* Start Records shown *

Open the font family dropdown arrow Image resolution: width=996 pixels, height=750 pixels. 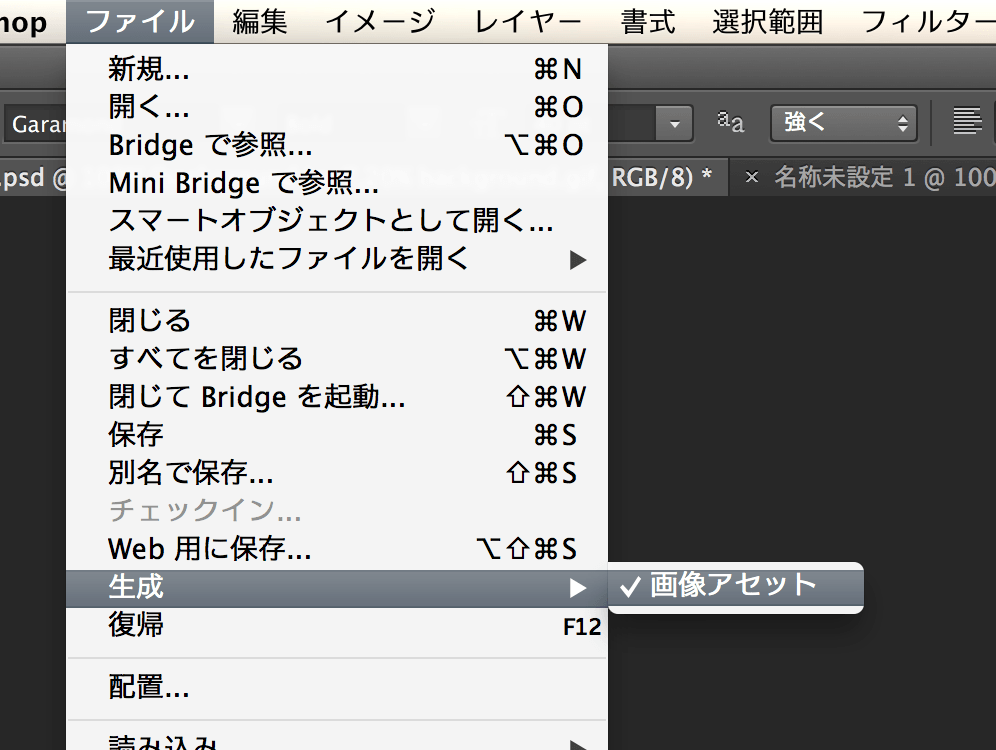[675, 124]
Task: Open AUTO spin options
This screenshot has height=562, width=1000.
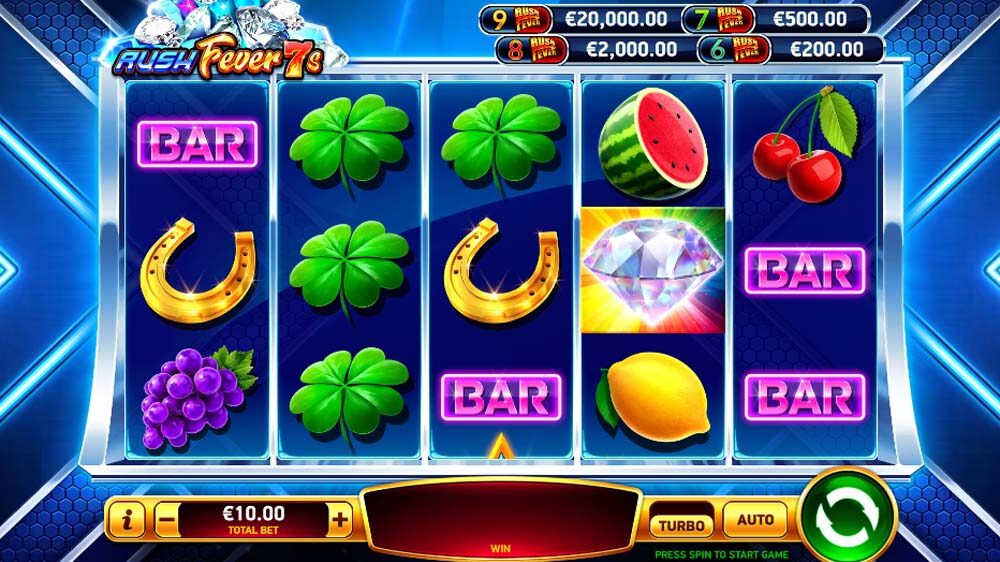Action: (755, 520)
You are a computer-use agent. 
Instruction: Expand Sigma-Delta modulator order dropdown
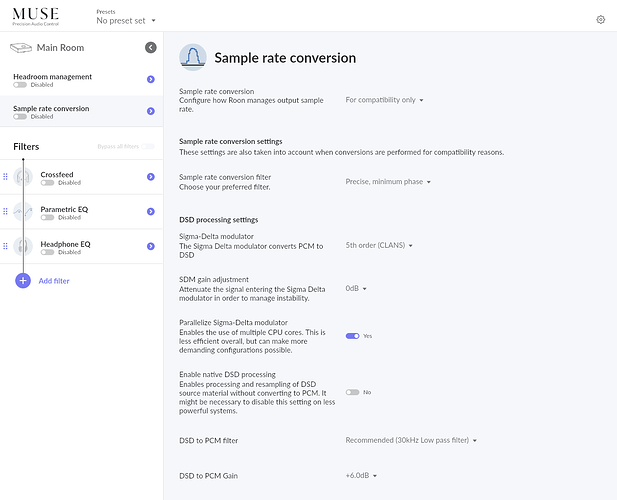point(379,245)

* End Records shown *

## Exercise task
Please lay out the records as a JSON list of strings, one string per line, starting at the line that contains "You are a computer-use agent." and running through the end of the records, both ends included. Leave out blank lines and the pictures.

## Written answer
[
  "You are a computer-use agent. ",
  "Instruction: Expand Sigma-Delta modulator order dropdown",
  "point(379,245)"
]